Desensitization and ligand-binding properties of GluR6 mutants. A, Desensitization time constants (τ_des) for KA plotted against τ_des for Glu, displayed on log scales for clarity. A line of best fit for all points is shown (r² = 0.921). WT is indicated with a center dot. Outliers (in which the ratio of τ_des for Glu and KA differed by >2-fold compared with WT) are indicated by filled circles. These are as follows: K525E/I780L/Q784K (1) and I780L (2), both having a larger effect on KA desensitization; and Y521A (3), K525E/Q784K (4), and K696E (5), with a larger effect on Glu desensitization. B, Bar graph showing ligand-binding affinities for KA (gray bars; K_d values) and Glu (black bars; K_i values), determined as described in Materials and Methods and normalized to WT. Error bars show normalized SEMs (Table 3).

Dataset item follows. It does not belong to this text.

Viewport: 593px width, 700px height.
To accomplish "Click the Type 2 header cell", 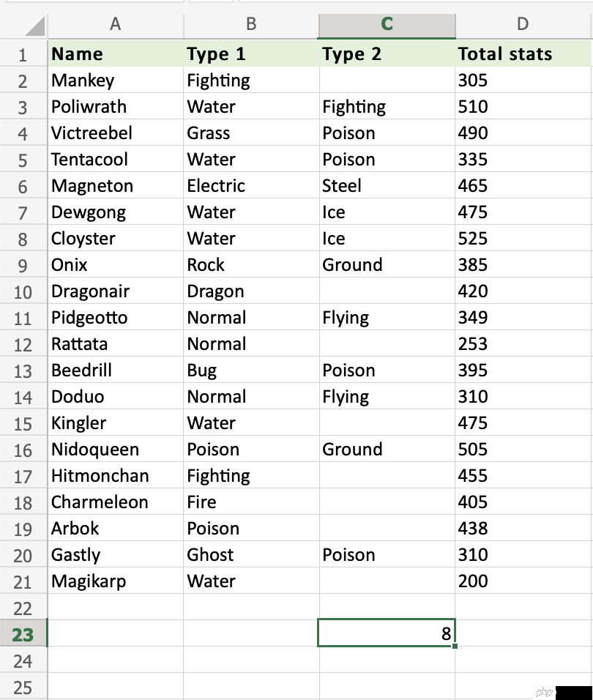I will tap(387, 53).
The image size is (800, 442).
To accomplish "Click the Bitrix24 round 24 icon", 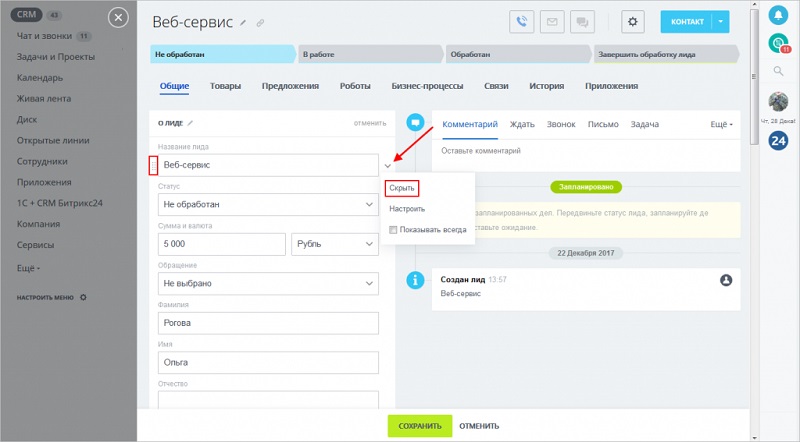I will [x=778, y=140].
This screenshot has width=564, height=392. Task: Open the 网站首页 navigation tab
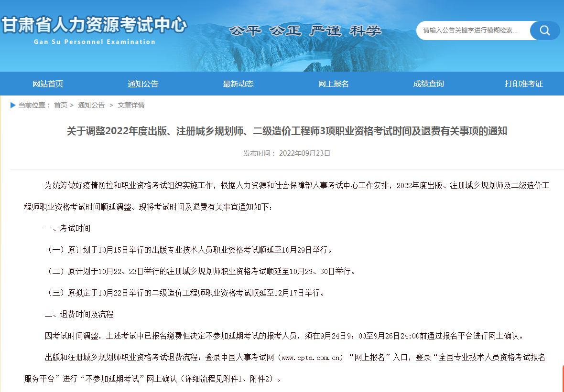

In the light of these agonist-specific differences in desensitization phenotypes, we also looked for changes in binding affinities, testing a selection of mutants with significantly altered desensitization rates and/or extents. Membranes were isolated from HEK 293 cells expressing R6 WT and mutant subunits. Kainate affinity (K_d) was determined by saturation binding with tritiated kainate, whereas glutamate affinity (K_i) was estimated from IC₅₀ values determined in displacement assays. We observed no significant change in the affinity of either kainate or glutamate for any of the mutants tested (Fig. 6B, Table 3). This was the case both for mutations that significantly accelerated (e.g., E787A) or slowed (e.g., K525E/K696R/I780L/Q784K) desensitization and for mutations with significantly increased steady-state responses (e.g., I780L). From these data, it can be inferred that our mutations have not significantly affected the ligand binding pocket and are instead influencing desensitization through changes within the dimer interface.

Table 3.

Ligand affinities of selected mutants

Mutant	Kainate		Glutamate
	Kd (nm)	n	Ki (nm)	n
Wild type	8.9 ± 1.5	3	320 ± 29	3
K525E	7.6 ± 2.0	4	266 ± 50	3
I780A	10.6 ± 1.0	3	387 ± 81	4
I780L	8.9 ± 1.3	3	337 ± 50	3
E787A	8.3 ± 0.7	4	357 ± 41	3
E787G	9.0 ± 0.8	5	265 ± 37	3
K525E/K696R/	7.4 ± 2.6	3	214 ± 7	3
I780L/Q784K

K_d is the affinity constant determined for [³H]kainate, and K_i is the estimated affinity constant, both shown as mean ± SEM for n values, determined as described in Materials and Methods.

Discussion

Mutant phenotypes and the dimer stabilization model

One aim of this study was to determine why GluR6 desensitizes quickly and completely, although it has a tyrosine (Y521) at the homologous site to the nondesensitizing R2 L483Y mutant. The cumulative effect of changing four residues neighboring R6 Y521 that differ in GluR2 was much greater on the rate than on the extent of desensitization. Our GluR6(quad) mutant desensitized slowly but almost completely (τ_des of ∼350 ms; %des of 94% for Glu, 67% for KA). In contrast, the nondesensitizing R2 L483Y mutant desensitizes slowly and only minimally in response to glutamate (τ_des of 164 ms; %des of 8%) (Sun et al., 2002). The quadruple mutation therefore has a greater apparent effect on the energy barrier to desensitization (rate) than on the relative stability of the open and desensitized states (extent). The difference between the GluR6(quad) and GluR2 L483Y mutants could be attributable to either a more stable desensitized state in GluR6 or a relatively weaker dimer association.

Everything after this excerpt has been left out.